Abstract:
INTRODUCTION : The identification of classes of nutritionally similar food items is
important for creating food exchange lists to meet health requirements and for
informing nutrition guidelines and campaigns. Cluster analysis methods can
assign food items into classes based on the similarity in their nutrient contents.
Finite mixture models use probabilistic classification with the advantage of taking
into account the uncertainty of class thresholds.
METHODS : This paper uses univariate Gaussian mixture models to determine the
probabilistic classification of food items in the South African Food Composition
Database (SAFCDB) based on nutrient content.

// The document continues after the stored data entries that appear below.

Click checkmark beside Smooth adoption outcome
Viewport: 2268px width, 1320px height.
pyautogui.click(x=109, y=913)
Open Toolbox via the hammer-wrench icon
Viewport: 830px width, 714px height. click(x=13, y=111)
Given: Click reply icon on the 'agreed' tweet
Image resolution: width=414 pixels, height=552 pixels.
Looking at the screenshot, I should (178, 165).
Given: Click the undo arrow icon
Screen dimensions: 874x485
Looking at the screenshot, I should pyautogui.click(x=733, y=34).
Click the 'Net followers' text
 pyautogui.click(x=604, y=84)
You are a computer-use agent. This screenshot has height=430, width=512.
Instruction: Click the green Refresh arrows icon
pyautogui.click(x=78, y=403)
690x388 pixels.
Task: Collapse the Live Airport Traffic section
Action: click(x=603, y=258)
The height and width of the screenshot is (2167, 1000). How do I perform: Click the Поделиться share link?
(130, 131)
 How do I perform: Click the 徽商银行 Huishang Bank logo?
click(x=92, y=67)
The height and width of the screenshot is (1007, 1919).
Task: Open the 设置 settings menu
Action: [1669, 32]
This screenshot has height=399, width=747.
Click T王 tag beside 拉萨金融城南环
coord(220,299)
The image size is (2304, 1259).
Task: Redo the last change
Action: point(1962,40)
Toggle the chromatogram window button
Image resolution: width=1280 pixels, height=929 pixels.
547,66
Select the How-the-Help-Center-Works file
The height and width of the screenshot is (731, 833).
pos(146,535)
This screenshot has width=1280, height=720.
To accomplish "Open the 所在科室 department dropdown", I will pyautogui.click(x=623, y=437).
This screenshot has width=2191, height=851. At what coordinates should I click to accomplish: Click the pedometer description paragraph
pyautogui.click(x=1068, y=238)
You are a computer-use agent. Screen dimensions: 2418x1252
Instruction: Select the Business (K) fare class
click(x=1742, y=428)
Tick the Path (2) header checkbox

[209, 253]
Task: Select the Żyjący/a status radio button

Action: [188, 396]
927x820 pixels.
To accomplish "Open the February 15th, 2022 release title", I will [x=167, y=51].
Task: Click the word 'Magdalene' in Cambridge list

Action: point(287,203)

RESULTS : Classifying food items by animal protein, fatty acid, available carbohydrate,
total fibre, sodium, iron, vitamin A, thiamin and riboflavin contents produced
data-driven classes with differing means and estimates of variability and could
be clearly ranked on a low to high nutrient contents scale. Classifying food items
by their sodium content resulted in five classes with the class means ranging
from 1.57 to 706.27 mg per 100 g. Four classes were identified based on available
carbohydrate content with the highest carbohydrate class having a mean content
of 59.15 g per 100 g. Food items clustered into two classes when examining their
fatty acid content. Foods with a high iron content had a mean of 1.46 mg per
100 g and was one of three classes identified for iron. Classes containing nutrientrich
food items that exhibited extreme nutrient values were also identified for
several vitamins and minerals.
DISCUSSION : The overlap between classes was evident and supports the use of
probabilistic classification methods. Food items in each of the identified classes
were comparable to allowed food lists developed for therapeutic diets. This datadriven
ranking of nutritionally similar classes could be considered for diet planning for medical conditions and individuals with dietary restrictions.